Cette plainte conjointe est inhabituelle dans un pays où les élections sont soigneusement gérées par les autorités soutenues par l’armée pour garantir une façade de légitimité démocratique.

Dans un communiqué conjoint publié dimanche soir, les responsables des trois campagnes électorales ont dénoncé des chiffres « vagues et contradictoires » annoncés par l’Autorité nationale indépendante des élections (ANIE). Ils ont affirmé que les résultats ne correspondaient pas aux décomptes déclarés au niveau local par les responsables électoraux.

Les résultats ont donné une victoire écrasante à Tebboune avec 94,7% des voix. Abdelali Hassani Cherif, du Mouvement islamiste pour la société pour la paix, arrive loin derrière avec 3%, tandis que Youcef Aouchiche, chef du Front des forces socialistes, arrive troisième avec 2,1%.

L’ANIE a indiqué que seuls 5,6 millions des 24 millions d’électeurs inscrits en Algérie se sont rendus aux urnes. Mais elle n’a pas expliqué pourquoi ce chiffre bien inférieur avait été atteint, après avoir annoncé samedi, une fois le vote clos, un taux de participation de 48%.

Le taux de participation de 24 % annoncé est un coup dur pour le président, qui avait promis d’augmenter les salaires et les retraites pour tenter d’encourager le vote après un taux de participation sans précédent de 40 % lors des élections de 2019. Selon les analystes, il avait fait campagne pour un mandat populaire fort afin de renforcer sa légitimité et de consolider sa position au sein du régime soutenu par l’armée.

La plainte conjointe est considérée comme un signe possible de discorde entre Tebboune et les chefs militaires qui contrôlent la politique dans l’État nord-africain – membre du groupe des exportateurs de pétrole de l’Opep et fournisseur clé de gaz de l’Europe.

« Il se pourrait qu’une faction de l’armée ait intérêt à ce que Tebboune reste un président faible, dépendant de son soutien », a déclaré lundi Riccardo Fabiani, directeur Afrique du Nord de l’International Crisis Group.
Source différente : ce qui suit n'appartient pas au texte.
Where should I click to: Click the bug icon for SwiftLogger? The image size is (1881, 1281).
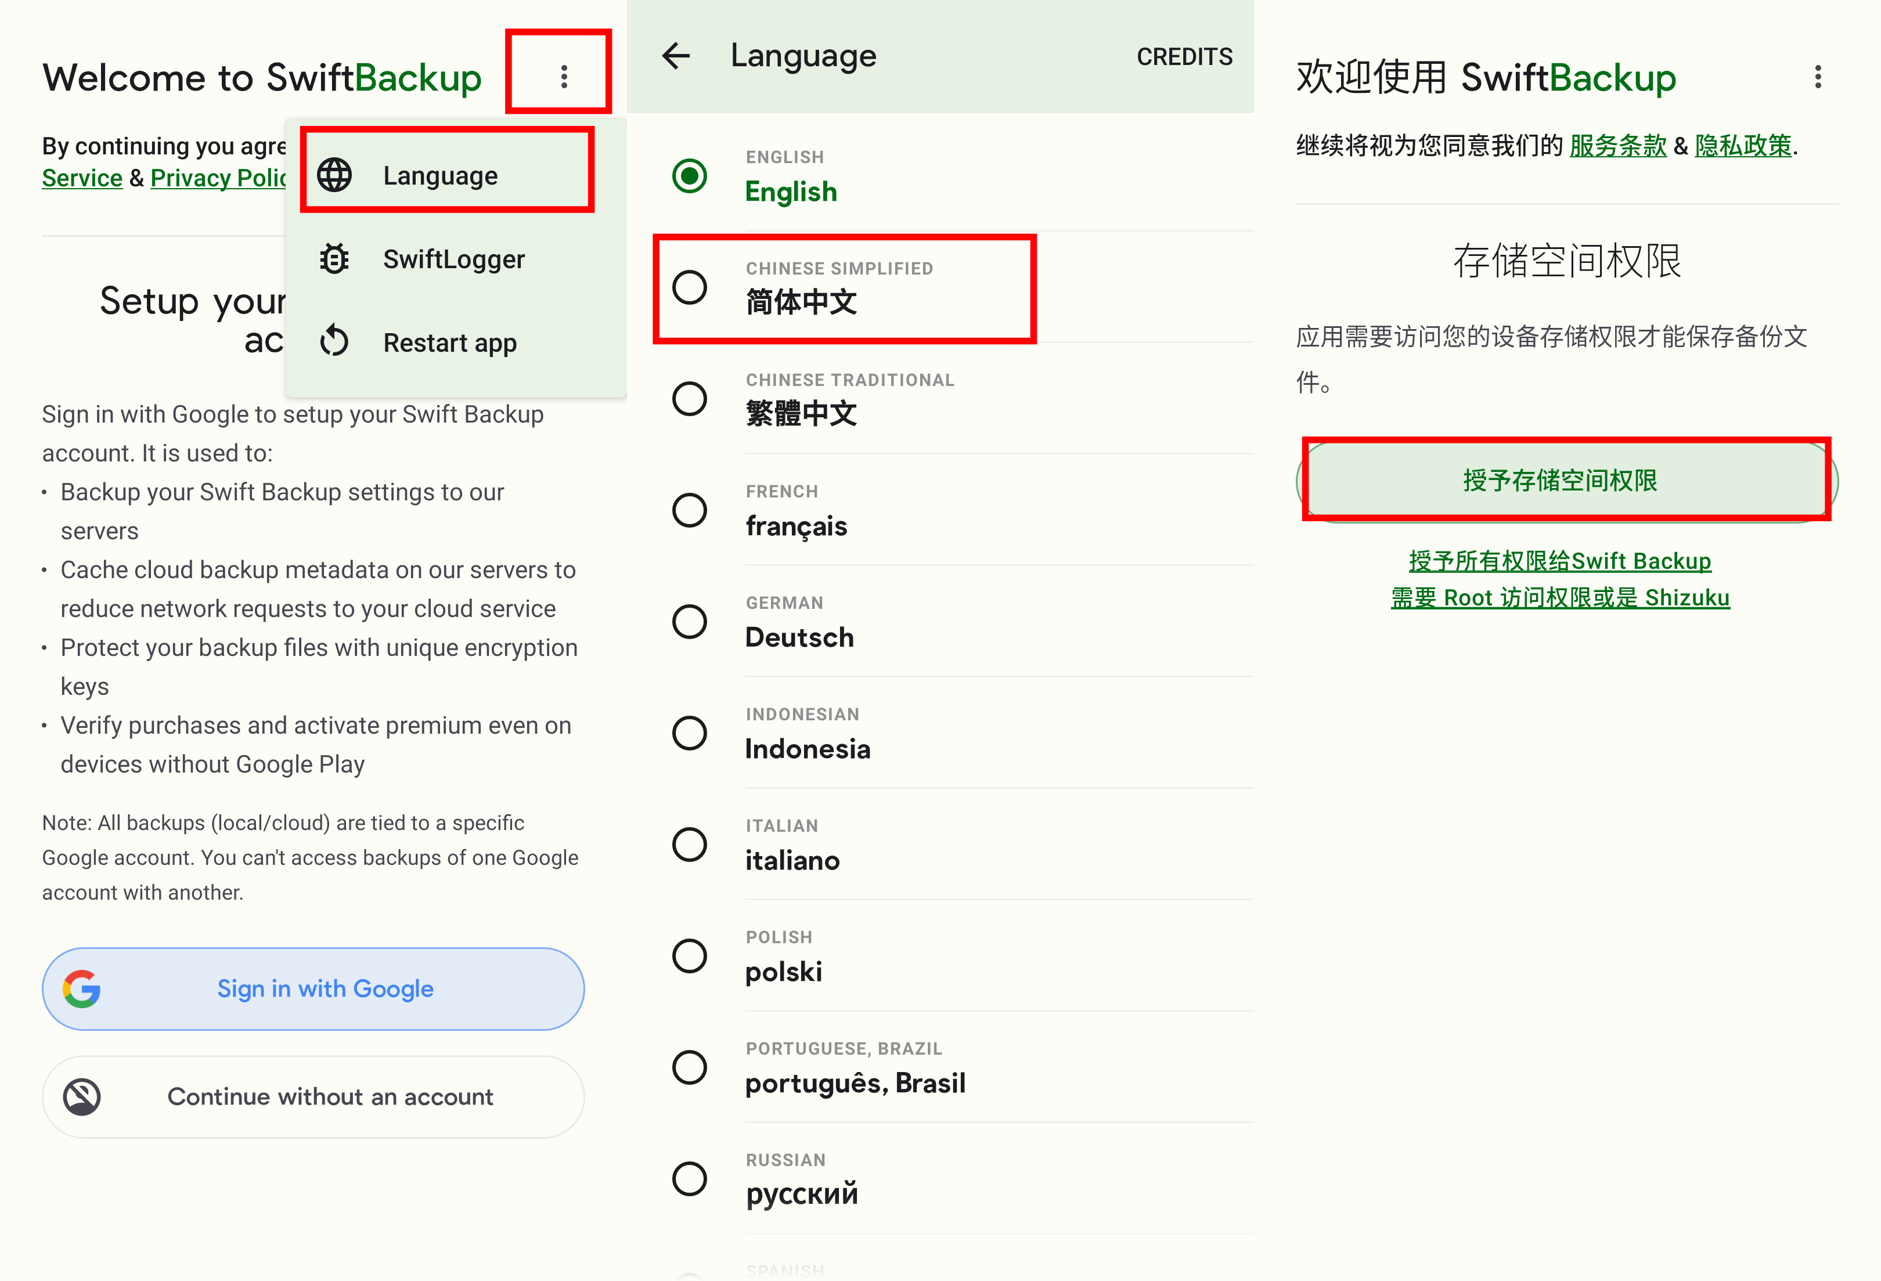(x=334, y=259)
Tebboune a été élu président pour la première fois en 2019 lors d’un scrutin largement boycotté qui faisait suite à 10 mois de manifestations connues sous le nom de Hirak (Mouvement) au cours desquelles des centaines de milliers de personnes ont défilé chaque semaine pour exiger la fin du régime soutenu par l’armée.

L’armée a réagi en renvoyant Abdelaziz Bouteflika, le président vieillissant qui était au départ la cible de la colère des manifestants, mais a rejeté la refonte démocratique du système politique exigée par le Hirak sans leader.

Au lieu de cela, ils ont organisé des élections, remportées par Tebboune, un proche du régime présenté comme la concrétisation des revendications des manifestants. Mais ce dernier a continué à réprimer les libertés, arrêtant des centaines de militants et restreignant la liberté de la presse.

« Une conclusion potentiellement intéressante est que même après cinq ans au pouvoir et toutes les arrestations, Tebboune est incapable de contrôler pleinement l’État et toutes ses institutions, sinon il aurait pu manipuler les chiffres », a déclaré Fabiani.

Rachid Chaibi, porte-parole de la campagne d’Aouchiche, qui a affirmé que son candidat avait remporté plus de voix que celles annoncées par l’autorité électorale, a déclaré que la campagne contesterait les résultats devant la Cour constitutionnelle du pays.